# Data Generation with Flatland

This notebook begins to outline how training datasets will be generated in Flatland. This notebook will evolve into a documentation of how to use the tool through a more formal and simplified API.

### Here's the idea

Some modern protein structure prediction approaches are a little bit complicated to implement. That's why it seems useful to have a simulator that can generate data at least of the same structure that researchers seek to use in such systems. Over time, these simulators can be improved progressively to add some minimal level of realism that should be helpful for initial model debugging. This might include for example modifying simulation parameters to enable a model to train effectively then returning to the more complex form once the simpler problem has been solved. Thus we hope to create a much more smooth path to solving the larger problem than is often followed by those seeking to solve it directly.

Further, even when training larger systems on real data it will be important that system components remain integrated and both the system and its individual components continue to function correctly. Simple toy test cases are often used for this purpose in software test engineering. But in the case of ML software engineering, sometimes it helps if these are slightly realistic. Even further, we are interested in understanding the potential of various additional sources of data to enhance the performance of structure prediction systems.

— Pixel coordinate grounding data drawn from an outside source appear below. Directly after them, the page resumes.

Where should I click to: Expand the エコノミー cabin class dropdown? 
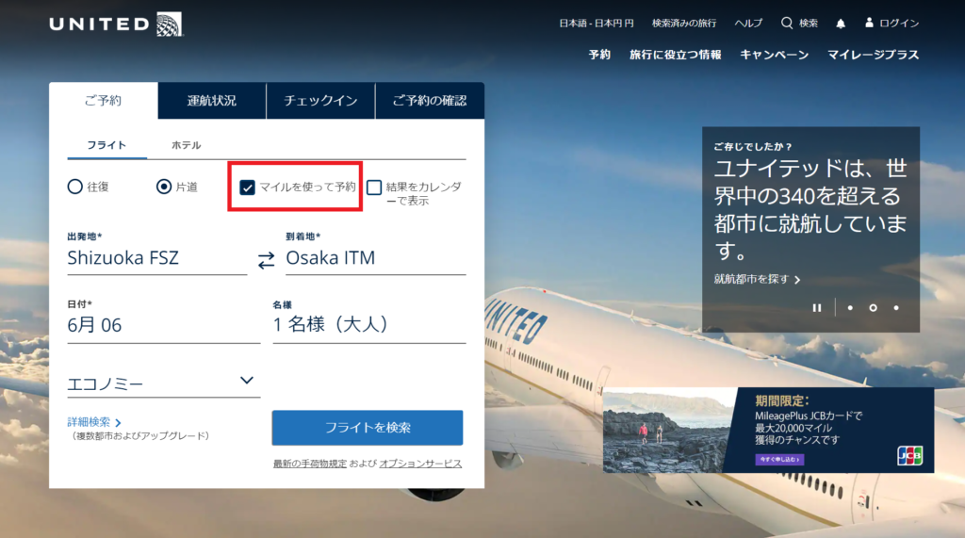tap(164, 383)
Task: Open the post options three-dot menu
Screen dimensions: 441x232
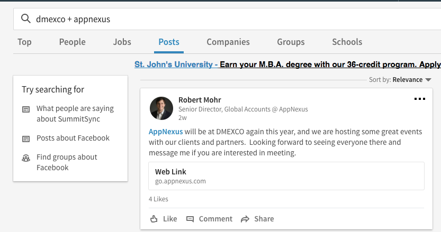Action: (x=419, y=99)
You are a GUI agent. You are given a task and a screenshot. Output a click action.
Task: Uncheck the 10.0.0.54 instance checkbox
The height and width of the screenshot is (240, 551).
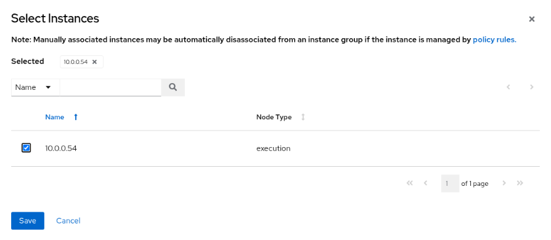click(x=26, y=148)
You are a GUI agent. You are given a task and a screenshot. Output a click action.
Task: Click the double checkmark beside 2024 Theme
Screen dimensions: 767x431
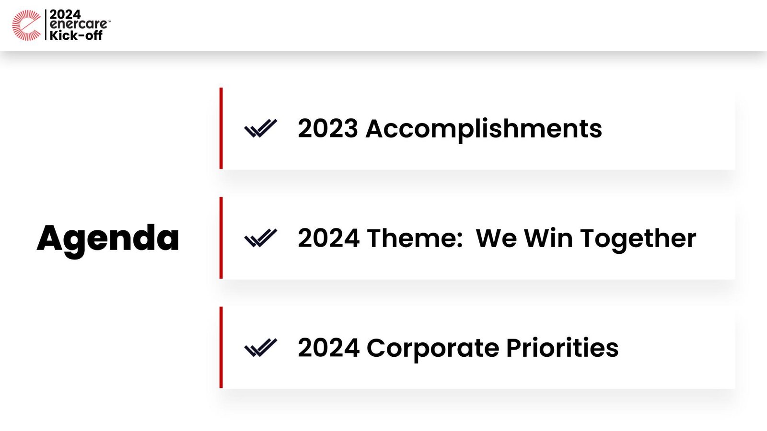click(x=261, y=238)
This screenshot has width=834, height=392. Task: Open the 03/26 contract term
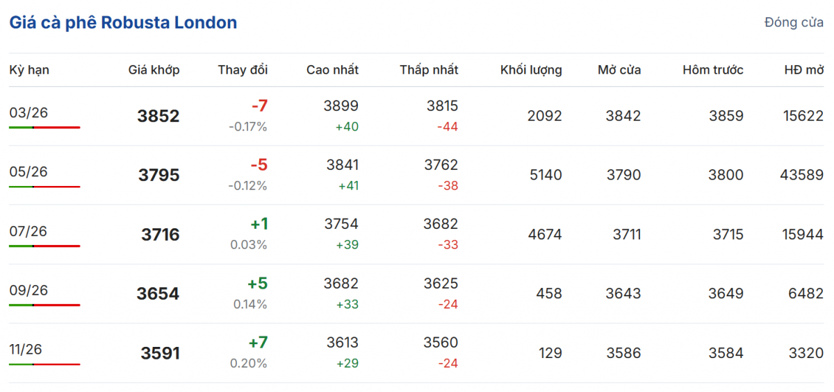coord(28,112)
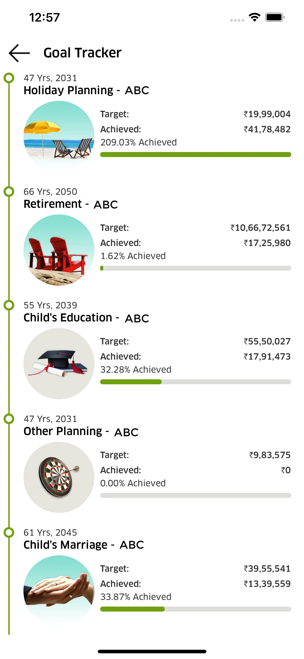
Task: Select the Child's Education timeline marker
Action: pyautogui.click(x=9, y=305)
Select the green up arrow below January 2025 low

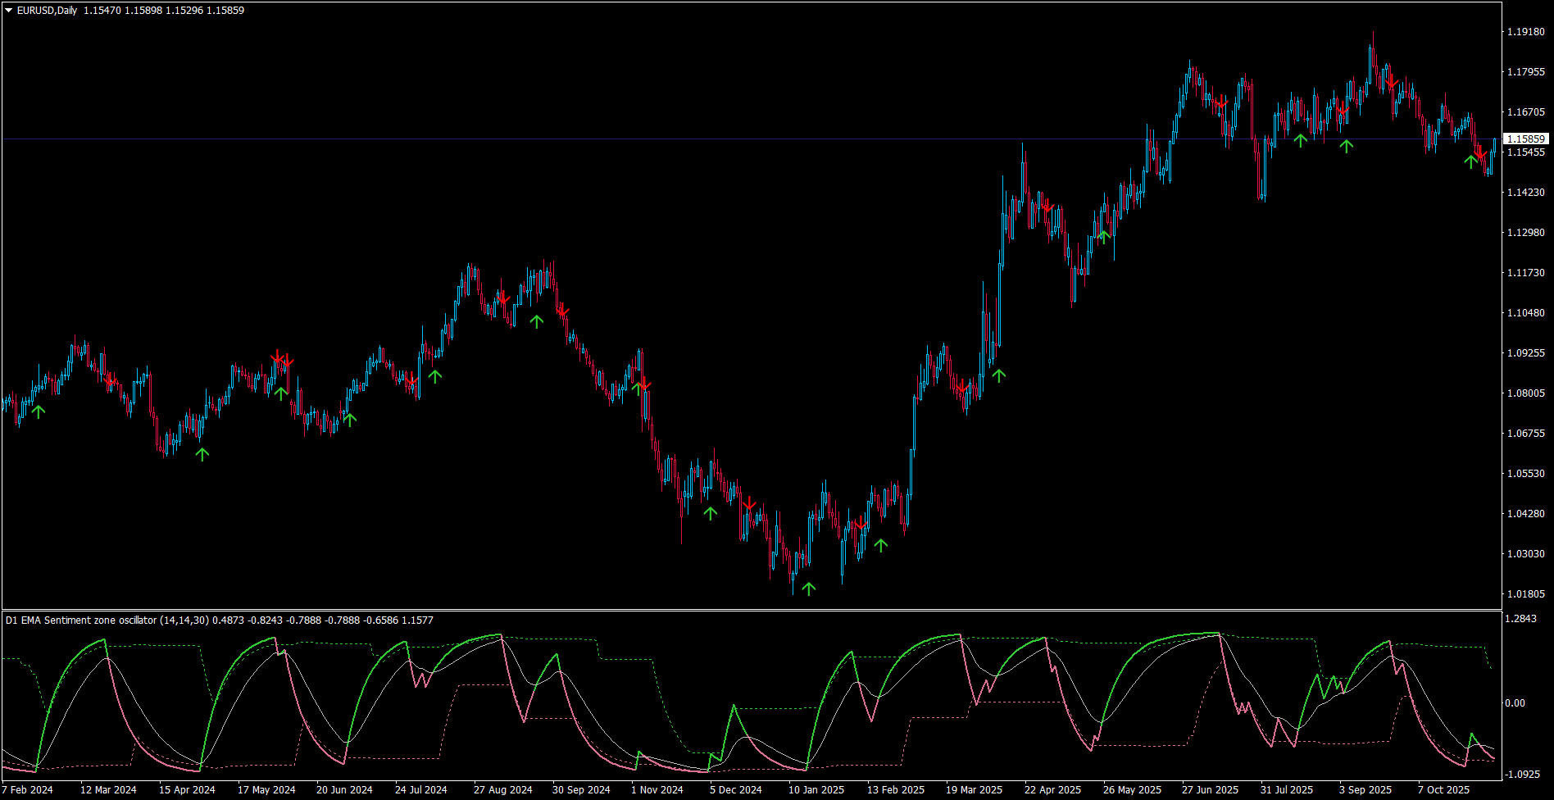(809, 589)
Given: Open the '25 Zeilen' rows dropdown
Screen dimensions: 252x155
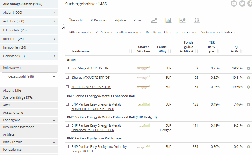Looking at the screenshot, I should 104,32.
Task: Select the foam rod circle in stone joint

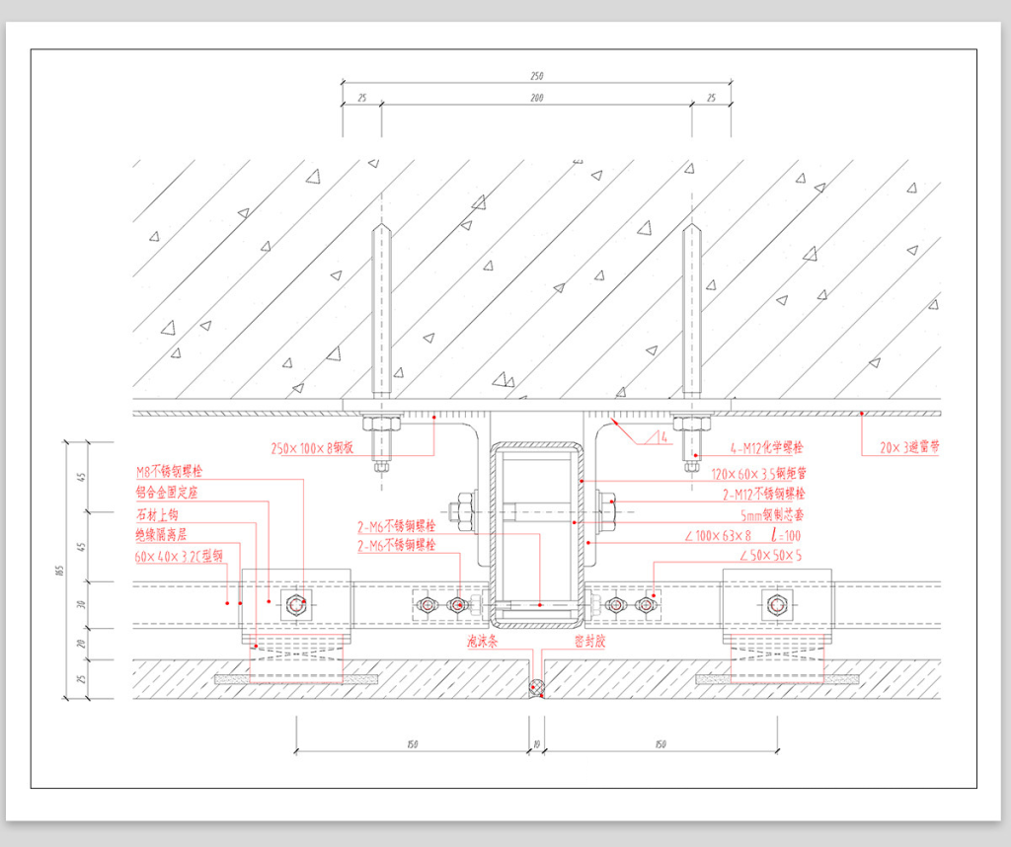Action: pyautogui.click(x=536, y=688)
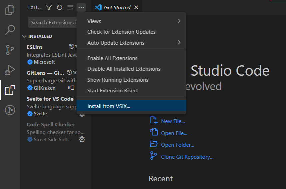Click the Extensions icon in activity bar
This screenshot has height=189, width=286.
click(10, 90)
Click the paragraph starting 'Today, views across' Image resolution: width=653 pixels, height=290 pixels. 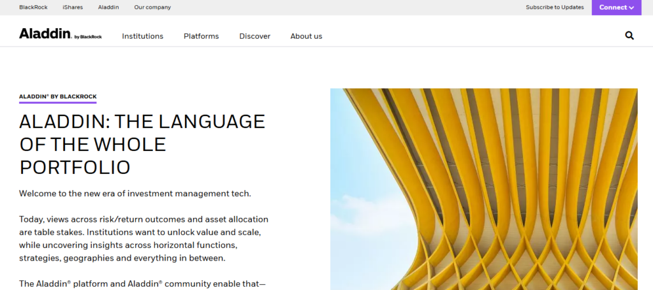pyautogui.click(x=143, y=239)
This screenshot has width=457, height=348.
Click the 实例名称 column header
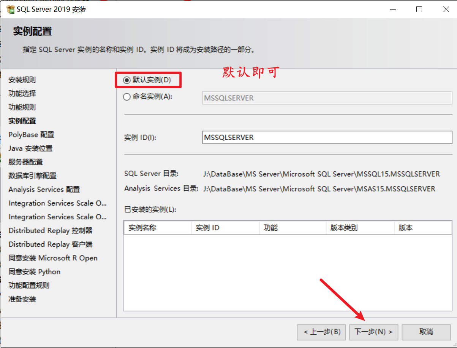(142, 228)

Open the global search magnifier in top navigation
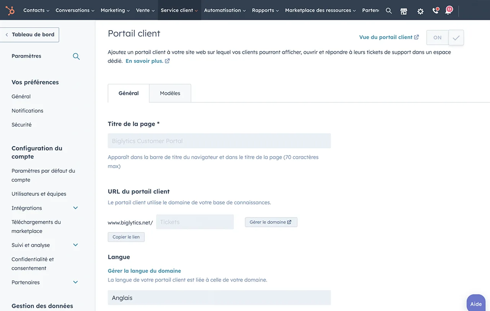coord(389,10)
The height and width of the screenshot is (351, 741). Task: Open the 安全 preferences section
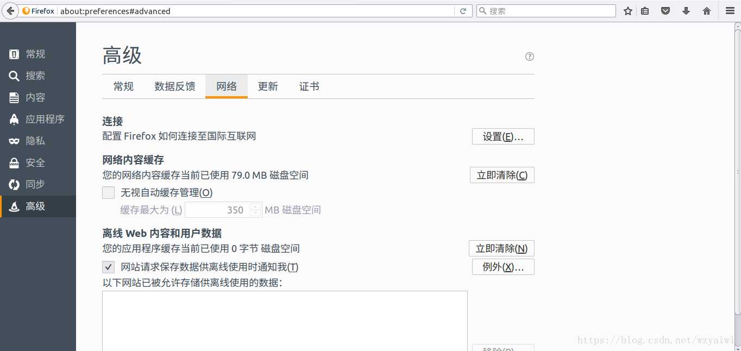tap(35, 162)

Below we will evolve populations of polymers using a trivially simple fitness metric and in the course of that retain a "genetic history" of the evolved populations. Then, we will compute structures for these polymers using Jax MD. For each "solved" structure we will compute a pairwise "residue" distance matrix and a vector of "bond" angles. Lastly, we will simulate a compound-protein interaction experiment again using Jax MD.


### Setup

Ensure the most recent version of Flatland in installed.

In [None]:

!pip install git+git://github.com/cayley-group/flatland.git --quiet


In [1]:

import pprint
from flatland import dataset




In [7]:

ds = dataset.FlatlandBase()


## Configuration

Here we'll configure our evolutionary simulations. We'll configure these to be very simple given that this is a demo - polymers of length 10 with elements from an alphabet of size 3. And just 10 population members for only 2 generations.

In [3]:

pprint.pprint(dict(ds._simulation_config()._asdict()))


{'alphabet_size': 3,
 'genome_length': 10,
 'keep_full_population_history': True,
 'mutation_rate': 0.15,
 'num_generations': 2,
 'pop_size': 2,
 'report_every': 10}


## Run simulations

Now we'll evolve our polymer populations using a trivial fitness measure - i.e. how closely the average of the integer encodings of polymer elements come to 1.0! Here we could specify the fitness_fn to be one that simulates the polymers, computes their energy, and simply considered the simulated polymer energy to be a measure of fitness (energies are more negative for more energetically-stable strutures). Or likewise we could simulate the interaction of polymers with a set of compounds and define fitness as the selectivity of systems to be low energy only when including one or more target compounds.


#### Evolve the training population

In the future we could scale this up arbitrarily by doing as many of these simulations in parallel as we like and aggregating the result. This is analagous to simulating the independent evolution of polymer families that are evolutionarily distant.

In [4]:

ds.simulate_dataset(split="train", shard_id=0)


Current average fitness: 0.29999998


INFO:absl:Generating examples for polymer population of size 2
  lax._check_user_dtype_supported(dtype, "array")
  lax._check_user_dtype_supported(dtype, name)
INFO:absl:Finished processing 1 examples.
INFO:absl:Finished processing 2 examples.
INFO:absl:Finished generating examples, writing to disk.


#### Evolve the test population

For now, evolve a single test polymer population. This will be analagous to the problem of inferring the structure of a polymer that is evolutionarily distant from any we have seen before.

In some sense, this kind of generalization may not be necessary - as solvers may do well to just memmorize solutions to the kinds of structures that are known to occur in nature. One way to interpret recent success using evolutionary information for folding is that it does exactly this - cues solvers regarding how to re-use previously-accumulated knowledge about how certain subsequences fold. 

The benefit of such a test would be regarding completely novel polymers that are not homologous to anything currently known to occur in nature. Or at least which arise from a anciently-diverged part of the evolutionary tree from the one our model was trained on.

It would be feasible to construct a test set sharing a closer evolutionary history with the training populations by selecting polymers to hold out from these to use in testing - sharing alignments across both.


In [5]:

ds.simulate_dataset(split="test", shard_id=0)


INFO:absl:Generating examples for polymer population of size 2


Current average fitness: 0.29999998


INFO:absl:Finished processing 1 examples.
INFO:absl:Finished processing 2 examples.
INFO:absl:Finished generating examples, writing to disk.


#### Evolve the validation population

The same for the validation set as for the test set.

In [6]:

ds.simulate_dataset(split="validation", shard_id=0)


INFO:absl:Generating examples for polymer population of size 2


Current average fitness: 0.29999998


INFO:absl:Finished processing 1 examples.
INFO:absl:Finished processing 2 examples.
INFO:absl:Finished generating examples, writing to disk.